Problem: In the rows below, replace "circled" with "highlighted" and keep all other text unchanged. Omit the pictures from your answer.

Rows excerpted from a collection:
........

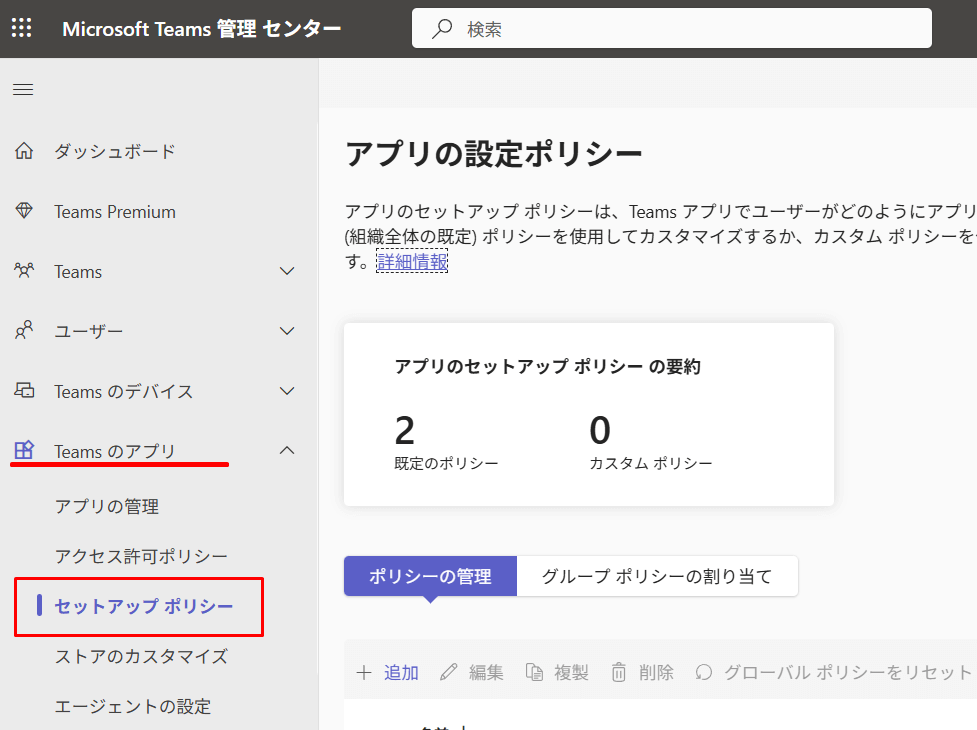The width and height of the screenshot is (977, 730).
Task: Click the Teams Premium diamond icon
Action: (24, 212)
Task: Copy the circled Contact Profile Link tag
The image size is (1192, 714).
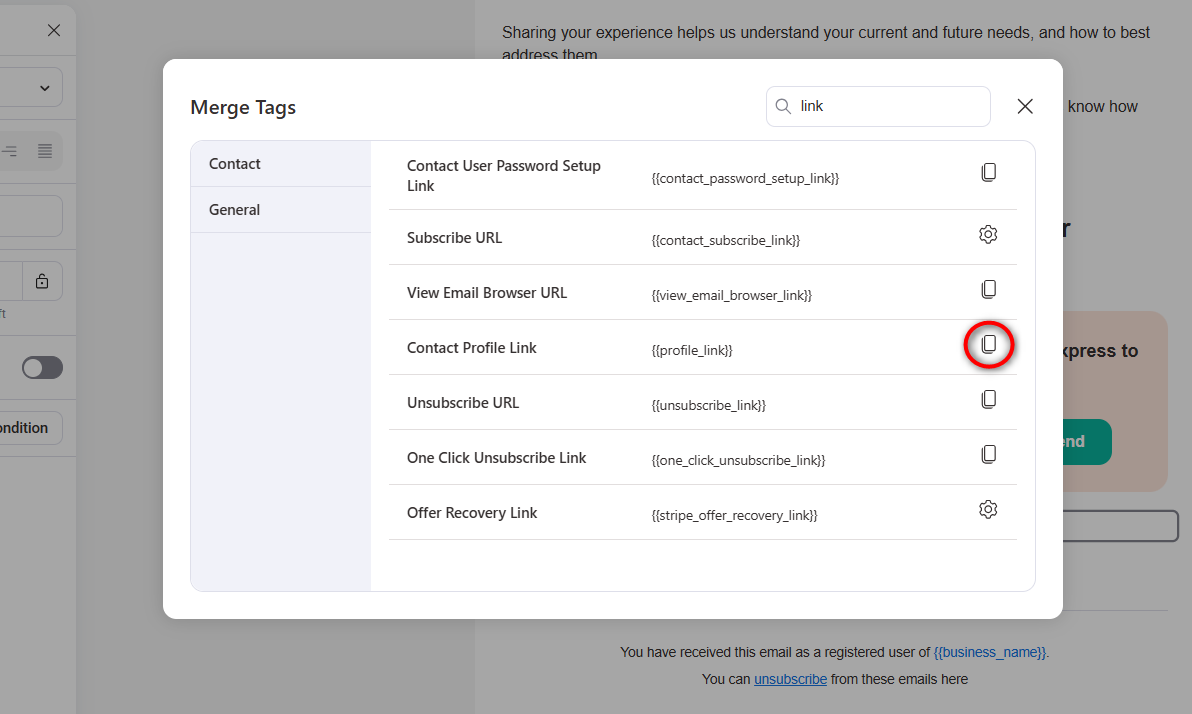Action: click(x=989, y=344)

........

Solution to this problem:
The width and height of the screenshot is (977, 730).
Task: Click the Teams Premium diamond icon
Action: (24, 212)
Task: Copy the highlighted Contact Profile Link tag
The image size is (1192, 714).
Action: click(x=989, y=344)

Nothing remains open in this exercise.